Une partie des bénédictions que l’on prononce lors de la prière du Chemona Essré est consacrée aux besoins collectifs et au salut de la nation juive toute entière. Dans l’une d’elles, nous implorons D.ieu de rétablir le système judiciaire comme jadis, lorsqu’il était fondé sur les règles de la Torah.


De fait, comme nous le voyons au début de notre paracha, un système judiciaire établi suivant les principes de la Torah paraît essentiel. Le verset laisse entendre que notre pérennité sur la terre de nos ancêtres est directement dépendante de ce système : «Tu institueras des juges et des magistrats dans toutes les villes que l’Eternel ton D.ieu te donnera (…) Ils jugeront le peuple selon la justice (…) afin que tu te maintiennes en possession du pays que l’Eternel ton D.ieu te destine » (Dévarim 16, 18-20).
En conséquence, nous comprenons pourquoi les prophètes firent preuve de la plus grande sévérité envers les juges inefficaces ou corrompus : « Ils ne font pas justice à l’orphelin, et le procès de la veuve n’arrive pas devant eux » (Ichaya 1, 23) ; ou comme le prophète Amos, lorsqu’il déplore ces juges qui « changent le droit en plante vénéneuse et foulent aux pieds la justice » (5, 7).
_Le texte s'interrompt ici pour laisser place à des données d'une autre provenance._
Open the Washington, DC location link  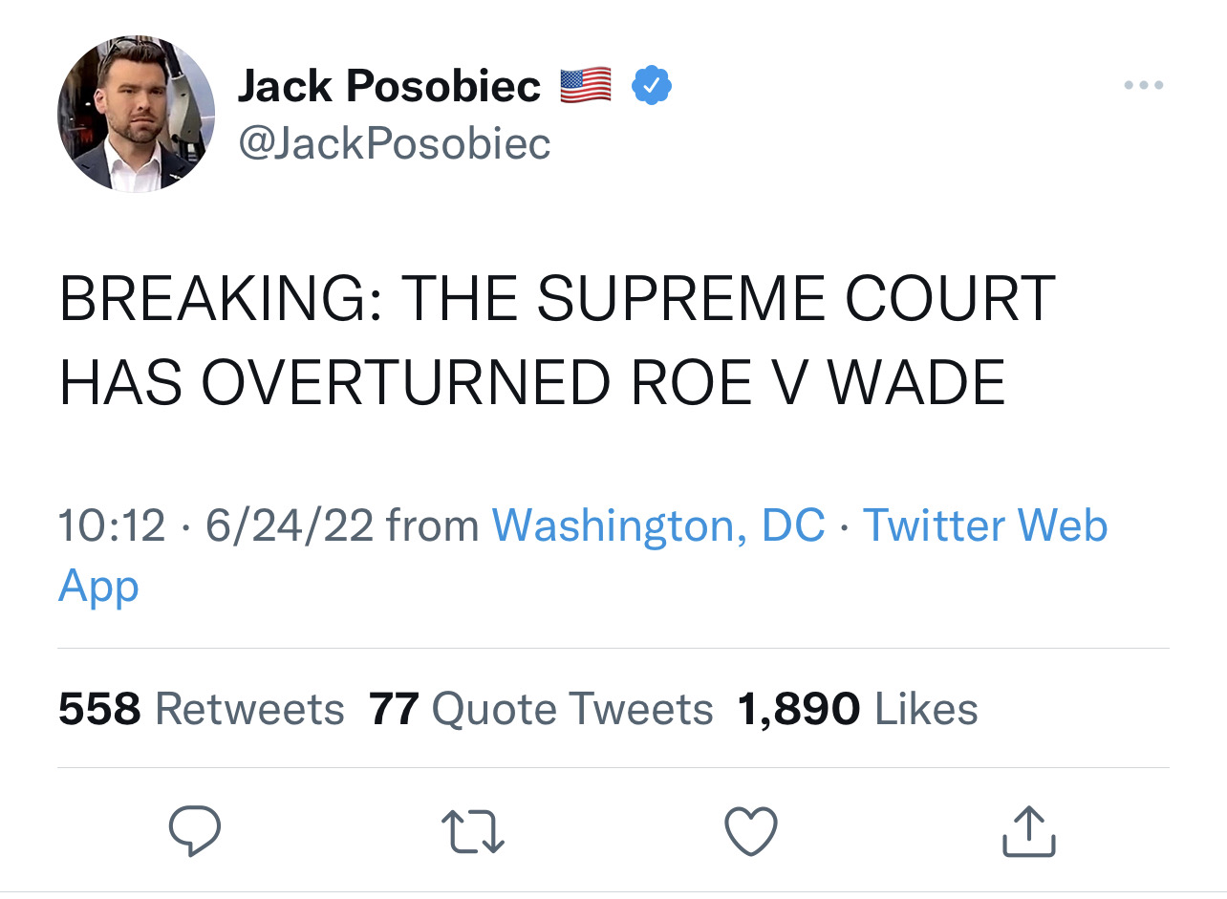[658, 524]
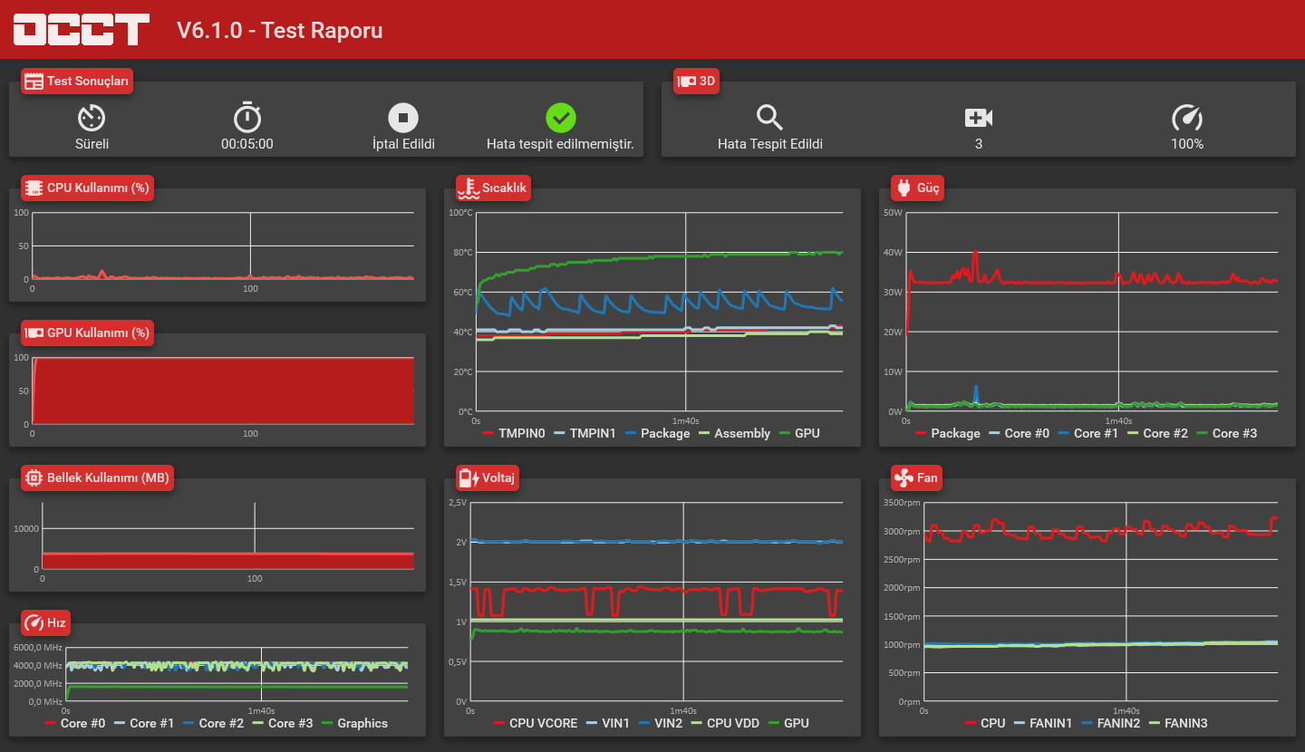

C’est la raison pour laquelle, dans nos prières, nous évoquons avec tant de ferveur le souhait que D.ieu rétablisse la justice telle qu’elle était observée à l’époque du Temple et qui annoncera la venue de la rédemption finale, comme on le voit dans la suite de la prophétie d’Ichaya : « Je restaurerai tes juges comme autrefois, tes conseillers comme à l'origine. Ensuite, on t'appellera ville de Justice, cité fidèle. Tsion sera sauvée par la justice et ses pénitents par la vertu » (versets 26-27).
D.ieu Se tient dans l’assemblée divine
Aux yeux de la Torah, un système judiciaire est bien plus qu’un consensus de mœurs destiné à faire régner la paix au sein des hommes. Elle déclare en effet : « Le jugement est à l’Eternel ». Selon le Ramban, cette annonce fait écho au verset des Chroniques : « Ce n’est pas au nom d’un homme que vous faites justice, mais au nom de l’Eternel : Il est présent quand vous prononcez un jugement » (II 19, 6). Cela signifie que « c’est à D.ieu qu’il incombe de faire la justice au sein des hommes, car Il les a créés précisément dans le but que règnent parmi eux la droiture et la justice, pour délivrer l’homme évincé des mains de son agresseur. D.ieu vous a donc nommés, vous les juges, pour siéger à Sa place, et si vous craignez l’homme puissant dans le jugement ou que vous lésez l’un au profit de l’autre, c’est envers D.ieu que vous fautez, car vous corrompez Sa mission… » (sur Dévarim 1, 17).
Il en résulte qu’une expression de justice constitue, en substance, une manifestation de la Présence divine au sein des hommes. Le dayan – le juge rabbinique – qui siège dans son tribunal est, en quelque sorte, le délégué de D.ieu, Qui chérit la justice et la droiture. C’est pourquoi le juge doit bannir avec la plus grande fermeté toute partialité dans ses jugements et haïr l’iniquité, en restant conscient que D.ieu Se tient à ses côtés, tout au long du procès.
Le cœur de toute l’assemblée d’Israël
Des grands ouvrages de notre tradition, nous apprenons que les maîtres et dirigeants du peuple juif reçoivent une inspiration divine dans chacune de leurs démarches, qui influe également sur l’ensemble du peuple.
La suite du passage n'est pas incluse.